Si siempre he cometido errores, y algún que otro acierto por casualidad, esos errores nunca me han significado una ganancia de ningún tipo, sobre todo en lo referente a lo económico. Y eso me ha permitido descubrir que quienes suelen cometer errores y aconsejan no cometerlos, logran con ellos ganancias, que van desde el enriquecimiento hasta la impunidad que logran con la riqueza. Esa gente no me gusta y desconfío de ella. Pero han logrado perfección en el sistema y en muchos casos eso pasa desapercibido.
Pero reconozco que ignoran lo que significa, en algunos casos, lograr aquello que el dinero no puede lograr. Pues aún cuando parezca que logra todo, muchas veces se trata de sustitutos de lo verdadero. Y los sustitutos, salvo las prótesis que ayudan en problemas físicos, no sirven para nada. Son nada mas que eso: sustitutos de lo imposible de conseguir. Y nunca tienen el mismo sabor. Más aún: ni siquiera lo tienen. Indagarse sobre los propios defectos es necesario, siempre y cuando se intente un sinceramiento como el de Montaigne. No sabemos ni tan siquiera si podemos hacerlo, aún cuando el recuerdo de ciertos hechos nos hace pensar que no hemos sido tan malos amigos y además no recordamos de haber insistido a algunos para que cambiaran tal actitud o tal otra.
La amistad como el amor no son cosas utilitarias por esencia, aún cuando alguna vez sirvan al margen del afecto que deben significar ante todo.
Comencé este artículo con el motivo del encuentro de algunos libros míos en librerías de viejo y he llegado a discurrir sobre otras cosas.
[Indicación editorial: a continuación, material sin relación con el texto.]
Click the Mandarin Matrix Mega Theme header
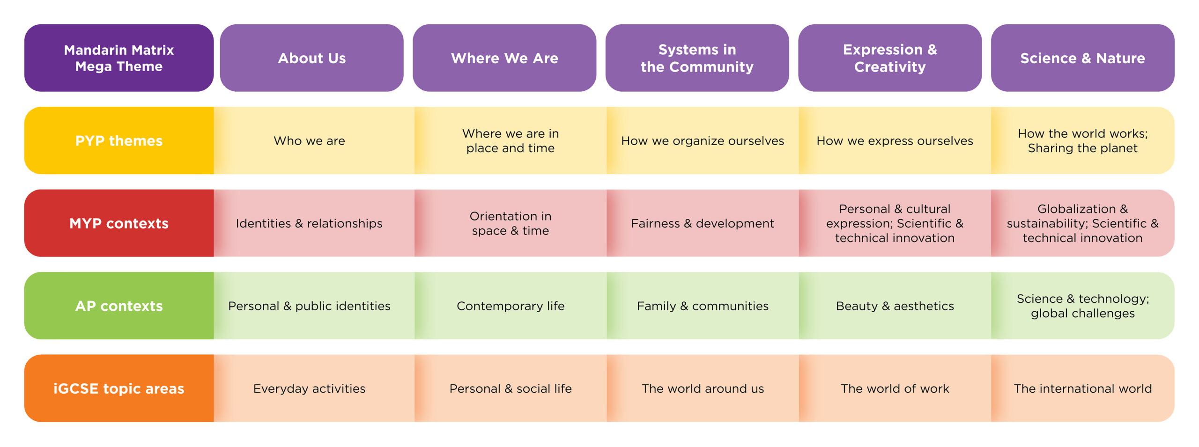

Me justificaría con Montaigne. Dice en uno de sus ensayos: “Esta digresión se aparta algo de mi tema: yo me extravío, pero más bien por libertad que por descuido; mis fantasías siguen unas a otras, bien que de lejos a veces; se mirar de soslayo. (…) Los nombres de mis capítulos no abarcan siempre la materia que anuncia; a veces la denotan solo por alguna huella. Gusto de la inspiración poética, que marcha a saltos y a zancadas (…) El indiligente lector es quien pierde de vista el asunto del que hablo y no yo; siempre se encontrará en un rincón alguna palabra que no deje de ser adecuada, aún cuando sea ocultamente”.
Hasta aquí Montaigne (y que nadie malpiense que deseo encontrar un parecido, por nadie como él, ni los mejores). Simplemente un justificativo, y como Sartre dice que quienes se justifican son unos cochinos yo lo hago con placer y me revuelco en el estercolero de mi chiquero. No hay carne más sabrosa que la del puerquito.
Pensaba aquí hacer aquí una larga disquisición sobre la amistad en los llamados pueblos primitivos, que sin duda eran más leales que nosotros, pero el espacio me lo impide. Sólo adelantaré que trataré de indagar en la “amistad institucionalizada” en Dahomey, entre los indios “crees” de las praderas canadienses, en la Melanesia, en Nueva Guinea, en Nueva Irlanda. Quedará para una próxima ocasión.